The three verdict types explained

Understanding what separates the three verdicts matters for knowing what action to take:

  • Supported — the source contains a sentence or passage that directly backs the claim. The model found the grounding. Safe to keep.
  • Unsupported — the source is silent on this point. The model invented or extrapolated it. Common when LLMs confidently add context that was not in the original. You need to either find a source or remove the claim.
  • Contradicted — the source directly says the opposite. This is the most dangerous category: a confident falsehood. Fix or remove immediately.

A typical hallucination pattern looks like this. A source says “the project ran over budget by 12%.” The summary says “the project ran over budget by 20%.” That claim is contradicted, not unsupported, because the source states a different figure — it is an outright factual error, not just an addition.

Worked example of a consistency check

Source excerpt: “The meeting took place on 14 March. Seven members attended. The vote passed 5–2.”

A model-generated summary might produce: “The committee met in mid-March. All members were present and the vote was unanimous.”

Running consistency checking over that summary would flag:

  • “met in mid-March” — supported (14 March is mid-March)
  • “All members were present” — contradicted (source says seven attended, not all)
  • “vote was unanimous” — contradicted (source says 5–2, not unanimous)

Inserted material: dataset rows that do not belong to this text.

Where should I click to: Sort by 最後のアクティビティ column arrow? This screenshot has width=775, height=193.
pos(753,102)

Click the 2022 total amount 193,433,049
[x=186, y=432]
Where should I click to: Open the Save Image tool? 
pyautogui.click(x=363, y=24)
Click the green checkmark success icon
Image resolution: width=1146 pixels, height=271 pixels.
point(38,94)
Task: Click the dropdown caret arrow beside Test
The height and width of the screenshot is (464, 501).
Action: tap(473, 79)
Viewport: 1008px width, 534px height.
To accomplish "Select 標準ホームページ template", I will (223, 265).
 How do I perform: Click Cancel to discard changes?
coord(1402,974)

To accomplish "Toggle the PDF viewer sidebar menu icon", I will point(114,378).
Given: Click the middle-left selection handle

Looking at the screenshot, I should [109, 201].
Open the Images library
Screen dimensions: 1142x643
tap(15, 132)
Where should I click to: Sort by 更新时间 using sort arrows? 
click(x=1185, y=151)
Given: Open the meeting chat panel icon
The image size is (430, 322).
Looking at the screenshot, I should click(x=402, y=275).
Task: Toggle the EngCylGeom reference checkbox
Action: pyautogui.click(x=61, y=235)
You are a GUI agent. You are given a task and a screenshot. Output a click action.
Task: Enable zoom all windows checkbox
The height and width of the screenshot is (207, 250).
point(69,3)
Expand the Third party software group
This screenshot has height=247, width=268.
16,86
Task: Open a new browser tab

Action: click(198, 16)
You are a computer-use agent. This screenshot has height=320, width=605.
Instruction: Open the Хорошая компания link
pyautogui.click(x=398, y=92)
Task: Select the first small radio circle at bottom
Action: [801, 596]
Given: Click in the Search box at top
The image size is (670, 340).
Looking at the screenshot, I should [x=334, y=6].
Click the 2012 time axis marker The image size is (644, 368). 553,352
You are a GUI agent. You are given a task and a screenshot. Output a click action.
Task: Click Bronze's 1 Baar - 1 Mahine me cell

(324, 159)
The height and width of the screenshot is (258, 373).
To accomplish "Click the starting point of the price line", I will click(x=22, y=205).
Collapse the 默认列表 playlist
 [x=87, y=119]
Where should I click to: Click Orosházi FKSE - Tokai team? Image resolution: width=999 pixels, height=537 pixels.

Two of three claims are outright errors, despite the fluent tone. This is exactly the kind of subtle falsification that reads fine on a quick skim.

When to use this tool

  • Checking AI-generated executive summaries against long internal reports before distribution
  • Validating research abstracts against their full-text sources
  • Auditing customer-support AI answers against your knowledge base
  • Confirming legal or compliance summaries before sending to clients
  • Reviewing any RAG-generated answer that needs to stay grounded in retrieved documents

Tips for trustworthy results

  • Use a capable model for the judging step (gpt-4o or claude-3-5-sonnet). Claim verification is harder than generation and benefits from a stronger model.
  • Keep the source self-contained. If the summary relies on outside knowledge the source doesn’t contain, those claims will correctly read as unsupported.
  • Pay closest attention to contradicted claims — those are outright errors, not just omissions.
  • Re-run after editing the prompt or summary to confirm your fix actually removed the unsupported or contradicted claims.
  • For very long sources, break them into sections and run separate checks per section — shorter source windows improve the judge model’s accuracy.
  • A high ratio of unsupported claims often means the prompt was too vague rather than that the model hallucinated; tightening the system prompt can shift those claims to supported or correctly absent.